What Ludo King did for casual gaming in India, PUBG Mobile did for the country’s competitive gaming scene. The popular PC ‘battle royale’ game was brought to mobile by Chinese gaming powerhouse Tencent. The game’s ability to deliver engaging online multiplayer action on even the most basic smartphone made it an instant success, amassing a 50 million player base. It also managed to spawn an entire ecosystem around it. India now has numerous YouTubers with over a million subscribers each, all built around PUBG content. Similarly, global esports organisations like Fnatic, TSM and Vitality have also set up shop in India alongside homegrown companies with their own PUBG teams.
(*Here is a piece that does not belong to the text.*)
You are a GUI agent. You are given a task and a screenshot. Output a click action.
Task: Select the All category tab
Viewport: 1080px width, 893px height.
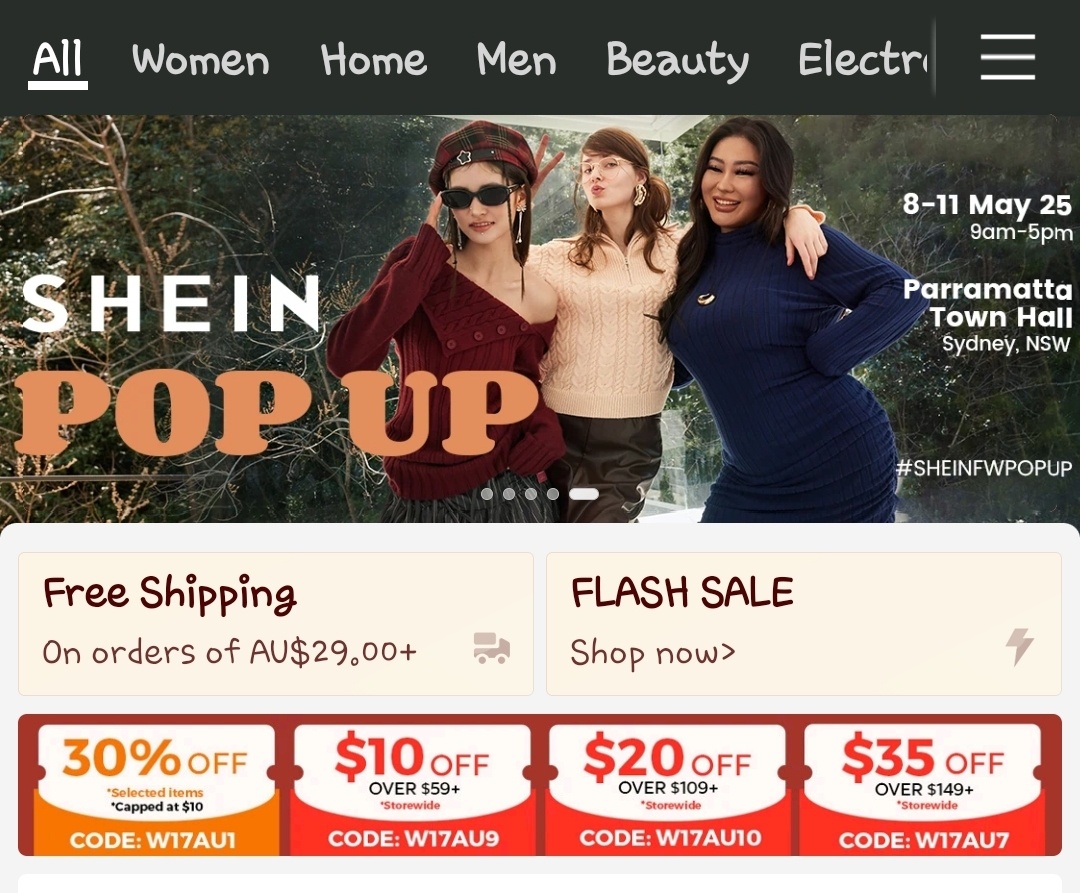tap(58, 60)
All this came to a screeching halt with the ban.
PUBG Corp, owner of the franchise, has begun to distance itself from the mobile game’s Chinese roots, and is actively looking for Indian partners to relaunch the game, but the game’s absence has left a gaping hole in the Indian gaming industry. Rivals Free Fire and Call of Duty Mobile offer alternatives, and Bengaluru-based nCore was quick to announce Fau-G soon after the ban on PUBG Mobile, riding the wave of nationalism with a celebrity endorsement from Akshay Kumar. All this, even though, by the developer’s own admission, Fau-G, a single-player game, bears little similarity to PUBG. The ban of PUBG Mobile has laid bare the shortcomings of relying on one game to sustain the country’s esports and gaming influencer businesses.
PUBG Mobile’s loss, however, has been a big gain for India’s emerging real-money gaming segment, with big players like MPL, Winzo and Dream 11 drawing millions of players with the lure of winning real money through playing games. The segment has come under scrutiny lately, with the Paytm app being removed from Google’s Play Store for including gambling elements through its Paytm First Games titles. Companies within this space position their games as games of skill or as esports titles to distance themselves from gambling or games of chance. It’s a grey area and has introduced an element of confusion in a space that is often misunderstood. But there’s no question that gaming is going to keep on growing.